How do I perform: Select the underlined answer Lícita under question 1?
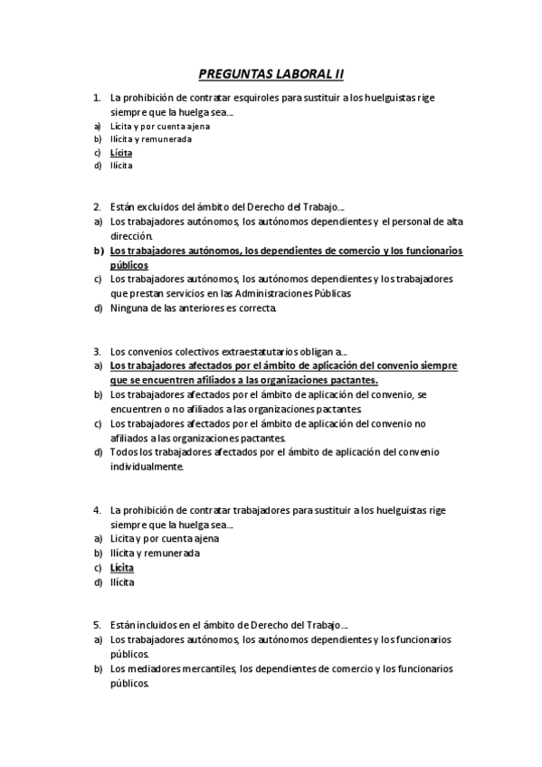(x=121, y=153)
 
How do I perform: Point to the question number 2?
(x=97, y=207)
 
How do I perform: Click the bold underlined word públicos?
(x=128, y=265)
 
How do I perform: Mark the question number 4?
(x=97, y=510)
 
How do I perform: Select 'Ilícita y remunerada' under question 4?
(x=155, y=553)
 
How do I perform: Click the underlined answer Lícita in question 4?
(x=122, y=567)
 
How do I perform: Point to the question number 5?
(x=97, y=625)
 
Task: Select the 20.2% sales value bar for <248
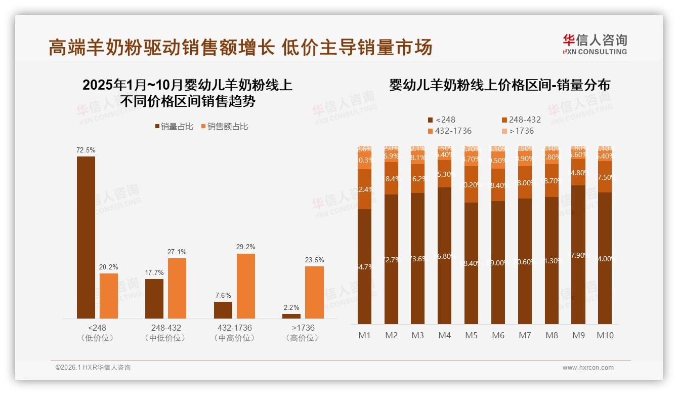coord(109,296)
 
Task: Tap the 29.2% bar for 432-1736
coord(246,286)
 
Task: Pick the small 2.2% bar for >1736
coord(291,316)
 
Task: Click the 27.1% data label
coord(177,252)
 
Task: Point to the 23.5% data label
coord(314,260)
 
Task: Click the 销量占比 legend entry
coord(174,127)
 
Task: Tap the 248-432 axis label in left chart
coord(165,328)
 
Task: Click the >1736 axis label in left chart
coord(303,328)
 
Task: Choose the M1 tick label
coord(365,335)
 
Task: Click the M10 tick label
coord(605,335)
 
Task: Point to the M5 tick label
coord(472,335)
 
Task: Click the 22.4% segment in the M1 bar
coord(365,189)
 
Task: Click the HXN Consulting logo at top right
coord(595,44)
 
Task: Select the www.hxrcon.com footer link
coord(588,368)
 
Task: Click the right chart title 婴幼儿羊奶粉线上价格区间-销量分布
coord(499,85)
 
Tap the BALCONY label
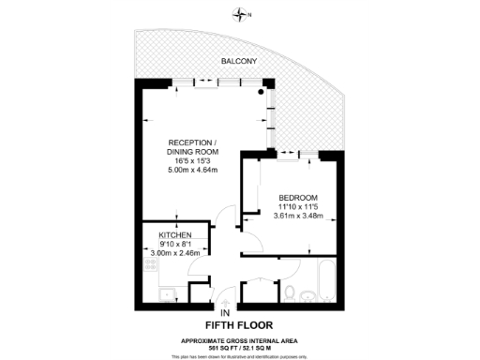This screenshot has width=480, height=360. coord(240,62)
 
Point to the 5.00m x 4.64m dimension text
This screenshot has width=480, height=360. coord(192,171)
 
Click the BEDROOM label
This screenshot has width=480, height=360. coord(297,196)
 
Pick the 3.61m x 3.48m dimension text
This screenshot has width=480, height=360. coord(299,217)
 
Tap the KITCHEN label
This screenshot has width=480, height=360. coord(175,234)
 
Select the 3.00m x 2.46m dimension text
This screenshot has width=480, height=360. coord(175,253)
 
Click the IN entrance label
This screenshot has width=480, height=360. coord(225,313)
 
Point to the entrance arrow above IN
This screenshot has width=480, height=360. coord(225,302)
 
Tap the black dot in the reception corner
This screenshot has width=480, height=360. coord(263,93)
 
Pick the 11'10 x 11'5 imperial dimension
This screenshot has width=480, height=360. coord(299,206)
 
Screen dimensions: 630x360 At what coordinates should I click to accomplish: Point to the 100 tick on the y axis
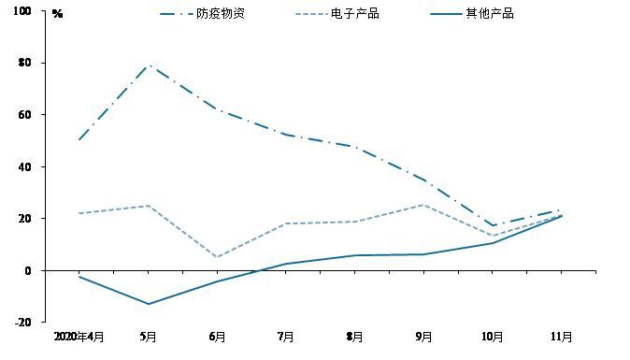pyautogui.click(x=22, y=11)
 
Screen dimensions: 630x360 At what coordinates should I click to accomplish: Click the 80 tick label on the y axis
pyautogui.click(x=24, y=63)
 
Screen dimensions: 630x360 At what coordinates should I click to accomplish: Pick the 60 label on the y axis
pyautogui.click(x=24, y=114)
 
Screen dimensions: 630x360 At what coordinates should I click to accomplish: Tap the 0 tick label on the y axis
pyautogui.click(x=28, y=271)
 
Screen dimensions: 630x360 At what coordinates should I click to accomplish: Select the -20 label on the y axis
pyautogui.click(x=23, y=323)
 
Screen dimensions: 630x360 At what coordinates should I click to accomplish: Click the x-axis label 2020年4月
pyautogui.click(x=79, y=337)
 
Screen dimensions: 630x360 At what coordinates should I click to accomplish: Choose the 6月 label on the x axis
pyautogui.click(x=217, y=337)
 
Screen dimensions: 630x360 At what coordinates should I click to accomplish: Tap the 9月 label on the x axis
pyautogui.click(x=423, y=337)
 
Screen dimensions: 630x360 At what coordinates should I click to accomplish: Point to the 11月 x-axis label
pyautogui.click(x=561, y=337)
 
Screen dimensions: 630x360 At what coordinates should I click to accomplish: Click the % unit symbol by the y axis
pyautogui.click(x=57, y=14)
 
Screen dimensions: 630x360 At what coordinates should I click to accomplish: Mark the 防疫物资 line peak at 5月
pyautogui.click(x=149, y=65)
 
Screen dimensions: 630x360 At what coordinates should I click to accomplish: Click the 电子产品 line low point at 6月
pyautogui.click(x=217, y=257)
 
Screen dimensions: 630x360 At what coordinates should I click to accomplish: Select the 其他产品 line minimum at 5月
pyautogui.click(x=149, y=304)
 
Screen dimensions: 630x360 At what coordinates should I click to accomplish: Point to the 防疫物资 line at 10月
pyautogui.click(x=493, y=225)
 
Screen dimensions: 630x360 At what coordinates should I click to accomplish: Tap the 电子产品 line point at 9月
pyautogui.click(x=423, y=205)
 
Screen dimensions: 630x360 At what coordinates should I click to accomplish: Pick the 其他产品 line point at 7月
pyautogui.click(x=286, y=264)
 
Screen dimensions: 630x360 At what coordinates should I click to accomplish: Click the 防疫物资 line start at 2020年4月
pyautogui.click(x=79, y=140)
____________
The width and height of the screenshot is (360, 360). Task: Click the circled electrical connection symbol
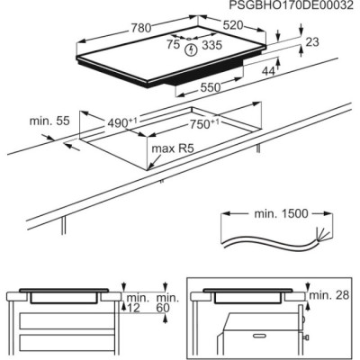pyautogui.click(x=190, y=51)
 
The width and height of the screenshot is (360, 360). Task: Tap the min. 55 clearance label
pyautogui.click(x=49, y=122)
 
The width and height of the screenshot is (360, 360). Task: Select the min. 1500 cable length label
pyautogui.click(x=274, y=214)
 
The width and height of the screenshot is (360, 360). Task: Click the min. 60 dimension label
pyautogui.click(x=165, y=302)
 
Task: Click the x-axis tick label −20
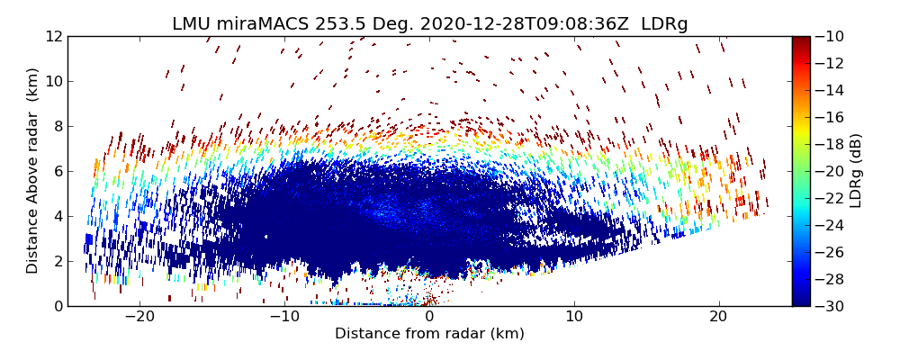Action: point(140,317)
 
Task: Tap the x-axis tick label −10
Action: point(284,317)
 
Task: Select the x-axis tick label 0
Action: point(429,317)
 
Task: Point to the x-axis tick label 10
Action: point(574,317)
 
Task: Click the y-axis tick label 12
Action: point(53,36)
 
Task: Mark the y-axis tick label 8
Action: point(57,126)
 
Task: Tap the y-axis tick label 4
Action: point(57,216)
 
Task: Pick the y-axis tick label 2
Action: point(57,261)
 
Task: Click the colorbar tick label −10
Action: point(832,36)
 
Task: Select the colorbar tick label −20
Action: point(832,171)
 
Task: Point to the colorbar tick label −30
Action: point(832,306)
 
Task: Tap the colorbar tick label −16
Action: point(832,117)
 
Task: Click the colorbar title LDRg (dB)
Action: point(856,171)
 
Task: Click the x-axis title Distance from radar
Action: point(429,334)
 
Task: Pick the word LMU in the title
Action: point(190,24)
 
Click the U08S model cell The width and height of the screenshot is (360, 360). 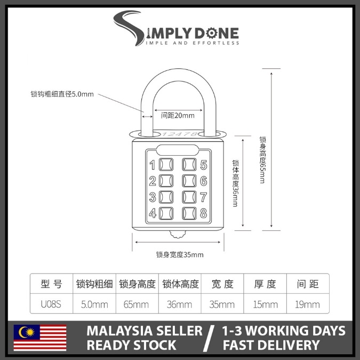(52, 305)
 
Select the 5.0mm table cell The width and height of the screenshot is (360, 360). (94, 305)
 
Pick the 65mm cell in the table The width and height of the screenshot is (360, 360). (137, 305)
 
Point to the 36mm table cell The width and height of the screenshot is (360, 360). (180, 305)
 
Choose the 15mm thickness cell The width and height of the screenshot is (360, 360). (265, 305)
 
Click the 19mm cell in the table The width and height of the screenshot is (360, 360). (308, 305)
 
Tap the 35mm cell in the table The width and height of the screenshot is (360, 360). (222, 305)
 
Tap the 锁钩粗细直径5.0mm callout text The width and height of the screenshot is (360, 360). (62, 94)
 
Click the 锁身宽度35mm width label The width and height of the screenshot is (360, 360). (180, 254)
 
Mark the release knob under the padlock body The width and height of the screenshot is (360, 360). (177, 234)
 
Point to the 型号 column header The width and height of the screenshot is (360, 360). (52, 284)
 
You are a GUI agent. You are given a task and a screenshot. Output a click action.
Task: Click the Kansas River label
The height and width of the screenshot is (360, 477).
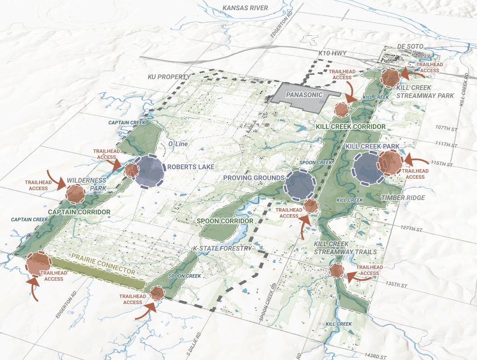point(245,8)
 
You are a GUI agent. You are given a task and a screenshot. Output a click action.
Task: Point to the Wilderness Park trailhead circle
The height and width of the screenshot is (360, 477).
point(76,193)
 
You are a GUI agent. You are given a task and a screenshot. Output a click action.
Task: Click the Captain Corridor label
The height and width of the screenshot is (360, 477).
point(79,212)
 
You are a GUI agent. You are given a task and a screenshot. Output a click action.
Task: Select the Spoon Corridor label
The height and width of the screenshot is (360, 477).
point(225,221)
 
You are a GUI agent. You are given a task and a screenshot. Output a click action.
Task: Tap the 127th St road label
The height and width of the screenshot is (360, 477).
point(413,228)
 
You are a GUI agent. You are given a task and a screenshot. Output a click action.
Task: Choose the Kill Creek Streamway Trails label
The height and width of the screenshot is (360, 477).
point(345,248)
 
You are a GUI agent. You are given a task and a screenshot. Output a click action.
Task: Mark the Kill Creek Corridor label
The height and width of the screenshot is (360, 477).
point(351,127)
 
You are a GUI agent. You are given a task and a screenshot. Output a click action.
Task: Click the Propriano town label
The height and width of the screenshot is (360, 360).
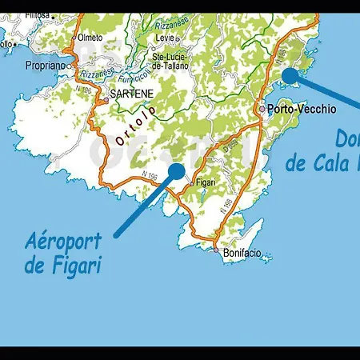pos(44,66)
____________
* _WHAT THIS TASK INVOLVES_
State how many lines in the records above contain the string "Kill", treating uppercase and lowercase as different. Give only the number.

* _EXPECTED ANSWER_
2